[EXCERPTED RECORDS]:
* * * * * * * * *
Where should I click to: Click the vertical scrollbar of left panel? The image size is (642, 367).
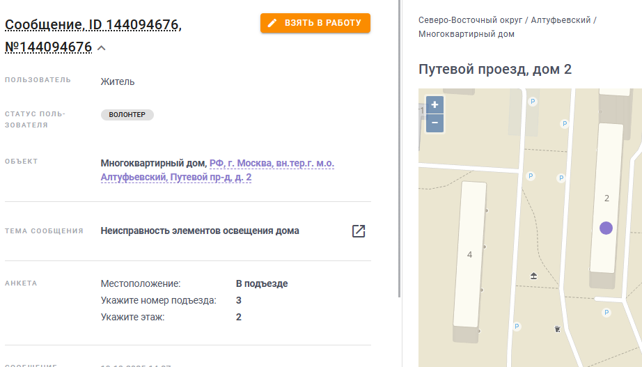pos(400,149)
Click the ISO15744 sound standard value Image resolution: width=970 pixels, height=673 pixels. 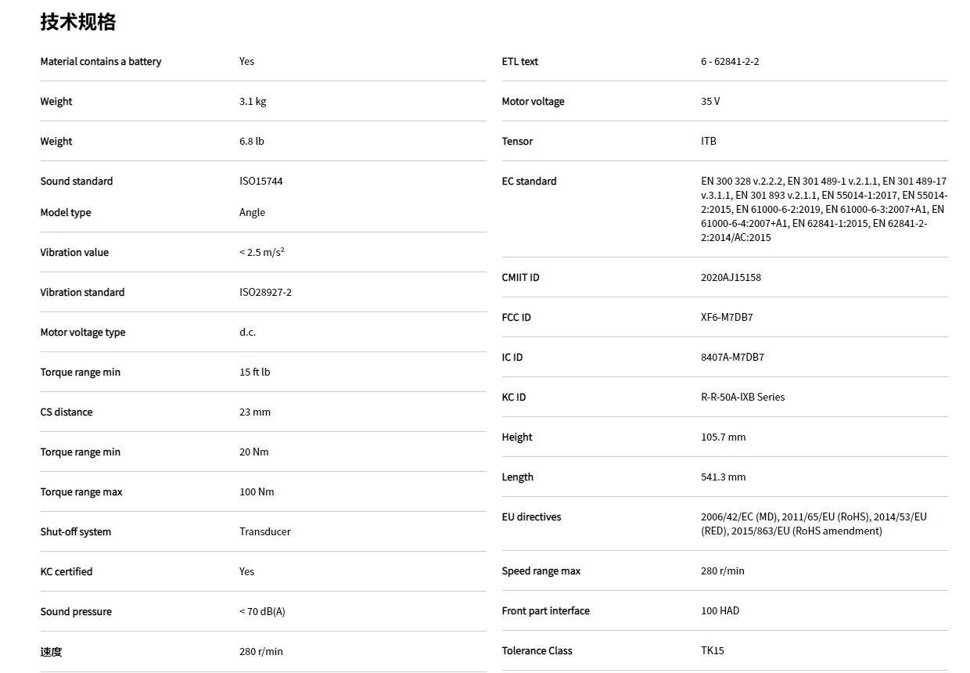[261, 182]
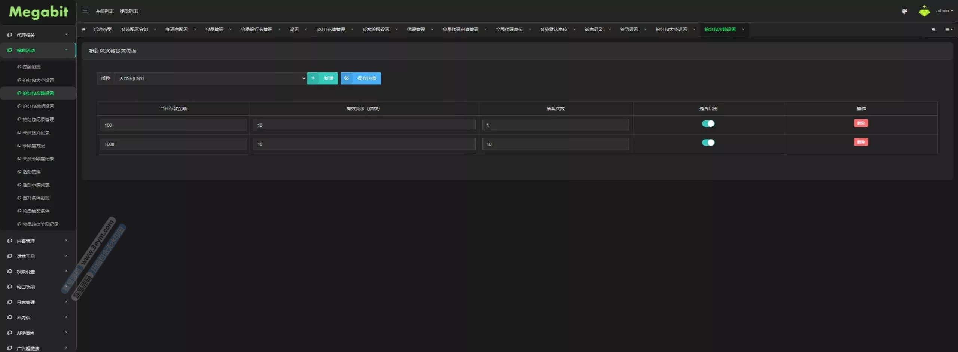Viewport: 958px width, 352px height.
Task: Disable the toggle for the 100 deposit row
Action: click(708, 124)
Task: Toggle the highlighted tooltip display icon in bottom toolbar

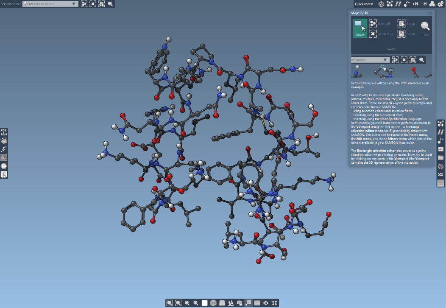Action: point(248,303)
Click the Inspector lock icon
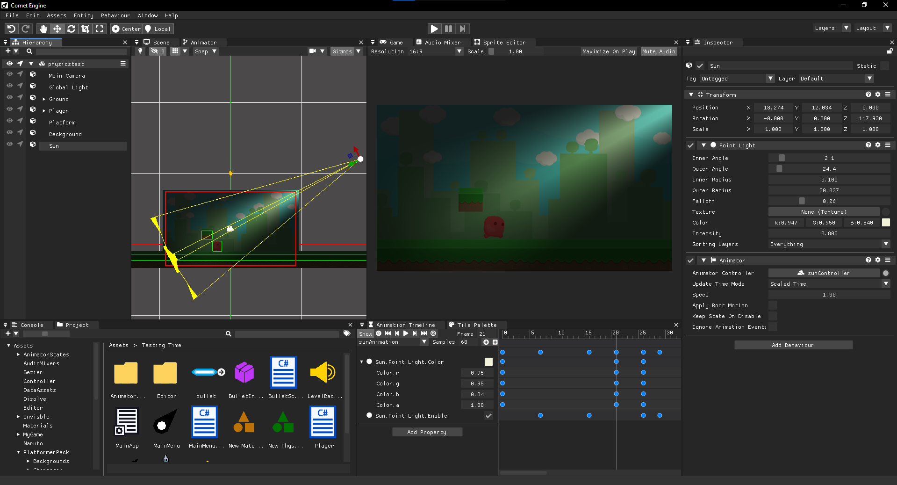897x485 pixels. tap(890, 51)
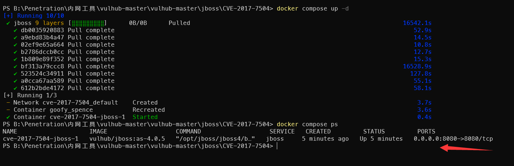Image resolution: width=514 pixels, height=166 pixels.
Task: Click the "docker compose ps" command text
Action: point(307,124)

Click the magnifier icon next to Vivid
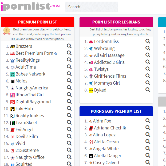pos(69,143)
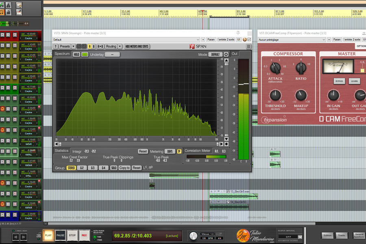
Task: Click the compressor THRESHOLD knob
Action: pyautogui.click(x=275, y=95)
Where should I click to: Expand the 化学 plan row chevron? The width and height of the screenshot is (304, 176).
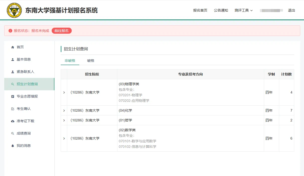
* * * * * * * * *
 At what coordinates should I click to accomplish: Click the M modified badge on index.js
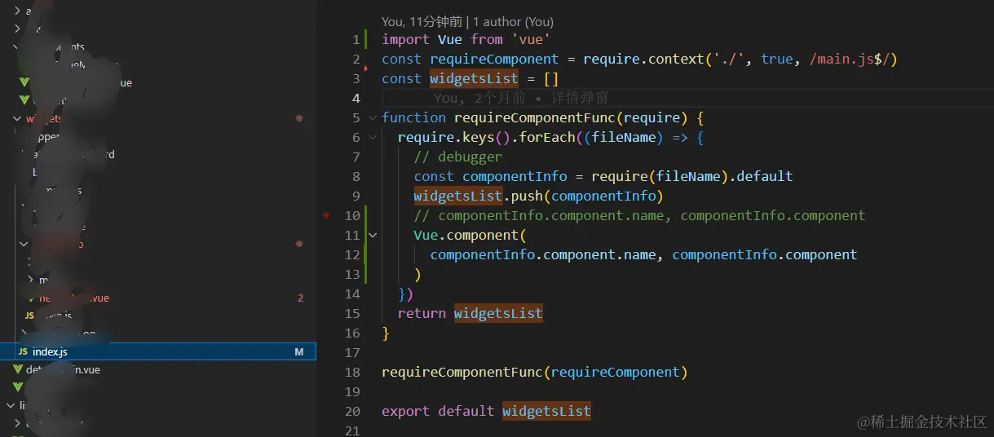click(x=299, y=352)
* * * * * * * * *
[THE PROBLEM]: Could you output exactly the lines above, from the line with "Click the magnifier icon next to Vivid" up to and including the line with "Where should I click to: Expand", and nothing else, skipping the pictures?

[RESULT OF THIS TASK]:
Click the magnifier icon next to Vivid
pos(69,143)
Task: Click the compressor THRESHOLD knob
Action: pyautogui.click(x=275, y=95)
Where should I click to: Expand the 化学 plan row chevron? The width and height of the screenshot is (304, 176).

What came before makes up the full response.